Reproduce the lines below verbatim, beginning at the line that has "The image size is (1057, 823)." and stopping after the line that has "[x=99, y=623]".

+---+

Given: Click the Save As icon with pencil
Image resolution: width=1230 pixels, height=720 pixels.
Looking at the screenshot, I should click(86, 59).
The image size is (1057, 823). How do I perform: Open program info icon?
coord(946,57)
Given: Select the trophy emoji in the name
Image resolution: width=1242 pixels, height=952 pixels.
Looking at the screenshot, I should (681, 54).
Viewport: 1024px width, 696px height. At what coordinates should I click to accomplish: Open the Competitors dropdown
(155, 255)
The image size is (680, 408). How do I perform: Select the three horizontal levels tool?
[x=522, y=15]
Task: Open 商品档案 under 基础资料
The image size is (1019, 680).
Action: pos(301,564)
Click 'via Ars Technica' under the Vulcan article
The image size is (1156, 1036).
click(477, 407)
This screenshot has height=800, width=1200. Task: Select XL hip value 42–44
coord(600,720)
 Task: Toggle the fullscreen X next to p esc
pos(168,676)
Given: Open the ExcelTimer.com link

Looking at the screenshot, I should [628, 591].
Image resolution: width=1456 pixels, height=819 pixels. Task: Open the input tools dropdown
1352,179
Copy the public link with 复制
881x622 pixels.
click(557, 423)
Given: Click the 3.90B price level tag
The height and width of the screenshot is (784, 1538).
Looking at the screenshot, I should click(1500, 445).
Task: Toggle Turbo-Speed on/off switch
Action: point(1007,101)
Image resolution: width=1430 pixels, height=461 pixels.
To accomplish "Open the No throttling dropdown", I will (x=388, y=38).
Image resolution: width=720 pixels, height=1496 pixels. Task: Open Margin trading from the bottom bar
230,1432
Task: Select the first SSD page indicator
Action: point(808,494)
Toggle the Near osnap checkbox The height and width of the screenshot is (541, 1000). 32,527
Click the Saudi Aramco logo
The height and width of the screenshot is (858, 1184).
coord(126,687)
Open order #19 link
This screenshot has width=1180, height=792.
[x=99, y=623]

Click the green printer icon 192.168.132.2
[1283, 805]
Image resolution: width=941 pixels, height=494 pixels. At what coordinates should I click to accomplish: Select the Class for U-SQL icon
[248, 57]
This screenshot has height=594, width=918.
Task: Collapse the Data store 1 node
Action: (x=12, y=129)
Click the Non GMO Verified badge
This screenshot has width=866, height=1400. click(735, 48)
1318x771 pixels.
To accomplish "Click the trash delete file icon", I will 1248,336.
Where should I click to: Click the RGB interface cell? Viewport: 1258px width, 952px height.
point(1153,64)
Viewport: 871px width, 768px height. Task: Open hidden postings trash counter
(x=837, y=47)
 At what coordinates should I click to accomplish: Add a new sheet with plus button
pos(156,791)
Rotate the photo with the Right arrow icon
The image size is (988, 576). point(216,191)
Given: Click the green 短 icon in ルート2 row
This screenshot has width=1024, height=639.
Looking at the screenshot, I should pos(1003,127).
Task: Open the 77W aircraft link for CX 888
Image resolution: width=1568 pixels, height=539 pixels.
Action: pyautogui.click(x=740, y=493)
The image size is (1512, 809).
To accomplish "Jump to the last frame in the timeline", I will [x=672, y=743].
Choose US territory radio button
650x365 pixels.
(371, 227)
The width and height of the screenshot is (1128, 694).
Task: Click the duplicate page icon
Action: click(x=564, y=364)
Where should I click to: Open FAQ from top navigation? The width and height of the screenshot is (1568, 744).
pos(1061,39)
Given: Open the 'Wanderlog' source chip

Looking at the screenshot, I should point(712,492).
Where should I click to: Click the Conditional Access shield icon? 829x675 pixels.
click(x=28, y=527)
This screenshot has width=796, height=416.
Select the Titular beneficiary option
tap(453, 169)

+---+

Final result:
The image size is (1057, 823). How do I perform: Open program info icon?
coord(946,57)
Given: Select the trophy emoji in the name
Image resolution: width=1242 pixels, height=952 pixels.
Looking at the screenshot, I should (681, 54).
Viewport: 1024px width, 696px height. At what coordinates should I click to accomplish: Open the Competitors dropdown
(155, 255)
The image size is (680, 408). How do I perform: Select the three horizontal levels tool?
[x=522, y=15]
Task: Open 商品档案 under 基础资料
The image size is (1019, 680).
Action: pos(301,564)
Click 'via Ars Technica' under the Vulcan article
The image size is (1156, 1036).
click(477, 407)
This screenshot has height=800, width=1200. Task: Select XL hip value 42–44
coord(600,720)
 Task: Toggle the fullscreen X next to p esc
pos(168,676)
Given: Open the ExcelTimer.com link

Looking at the screenshot, I should [628, 591].
Image resolution: width=1456 pixels, height=819 pixels. Task: Open the input tools dropdown
1352,179
Copy the public link with 复制
881x622 pixels.
click(557, 423)
Given: Click the 3.90B price level tag
The height and width of the screenshot is (784, 1538).
Looking at the screenshot, I should click(1500, 445).
Task: Toggle Turbo-Speed on/off switch
Action: point(1007,101)
Image resolution: width=1430 pixels, height=461 pixels.
To accomplish "Open the No throttling dropdown", I will (x=388, y=38).
Image resolution: width=720 pixels, height=1496 pixels. Task: Open Margin trading from the bottom bar
230,1432
Task: Select the first SSD page indicator
Action: point(808,494)
Toggle the Near osnap checkbox The height and width of the screenshot is (541, 1000). 32,527
Click the Saudi Aramco logo
The height and width of the screenshot is (858, 1184).
coord(126,687)
Open order #19 link
This screenshot has width=1180, height=792.
[x=99, y=623]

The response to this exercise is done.